DANCE REVIEW

Maureen Fleming mesmerizes in ‘B. Madonna’

By JEFFREZ GANTZ | GLOBE CORRESPONDANT    APRIL 23, 2017

Maureen Fleming has been doing “Black Madonna” pieces and programs for some years now, in salute to the Virgin Mary and to pagan goddesses ranging back to the Stone Age. “B. Madonna” (2013), the 100-minute work she brought to the Institute of Contemporary Art’s Barbara Lee Family Foundation Theater Friday, in a World Music/CRASHarts presentation, was at one time titled “Persephone: O Black Madonna,” and it proposes that the Greek goddess of the Underworld was one of those early black madonnas. The conceit doesn’t really materialize onstage, but Fleming, now in her early 60s, is as mesmerizing as ever.

Born on a US Navy base near Yokohama, Fleming spent the first three years of her life in occupied Japan. When she was 2, her mother hit the brakes of their car to avoid a bicyclist; Fleming went through the windshield and suffered spinal damage. Her recovery motivated her to study the movement of the body and become a dancer. In a style that incorporates the Japanese dance-theater form butoh, she performs naked, sometimes encased in flowing diaphanous fabric, usually in contorted slow motion. “The body is my instrument,” she has said. “The flesh is the costume of the soul.”

“B. Madonna” comprises nine pieces, some them drawn out of Fleming’s previous repertoire, with titles like “The Sphere” and “Dialogue of Self and Soul.” The set includes stairs and a circular reflecting surface.
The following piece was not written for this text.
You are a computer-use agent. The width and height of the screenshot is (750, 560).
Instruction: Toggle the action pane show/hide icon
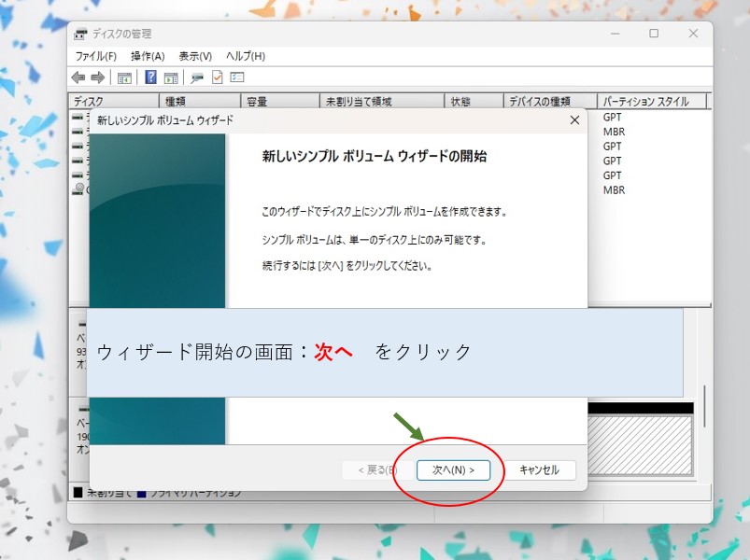coord(171,77)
There’s bits of spoken text by Tony-winning playwright David Henry Hwang. New England Conservatory piano department chair Bruce Brubaker plays music by Philip Glass at an onstage piano; there’s recorded music by Glass, Guy Klucevsek (accordion), and Kaoru Watanabe (taiko drum), plus thunder and the sounds of running water. Longtime Fleming collaborator Christopher Odo contributes three-dimensional video projections of Fleming dancing; he’s also responsible for the shadowy lighting.

At one point, Fleming is sheathed in a long red fabric from which she struggles to escape; we also see her descending, upside down, the stairs. And Odo’s appearance in “Man on a Bicycle,” where he brandishes a staff like a samurai sword while we hear the story of Fleming’s accident, is meant to suggest Hades. But for the most part, there’s only the text (“Hades transforms my pain into pleasure”) and Fleming’s extended program note to tell you that “B. Madonna” is supposed to be about Persephone.

“B. Madonna” should be, and in fact is, about Fleming. The evening’s centerpiece is “Axis Mundi,” where she lies on one side and, over a nearly 30-minute span, twists and turns in a way that posits the spine as the axis of the world. Elsewhere, she backbends into a sphere, contorts her body in such a way it looks like an amoeba, or an atom. As earth goddesses go, she’s the real black madonna. 

B. MADONNA

Performed by Maureen Fleming. Presented by World Music/CRASHarts. At the Institute of Contemporary Art, Barbara Lee Family Foundation Theater, April 21.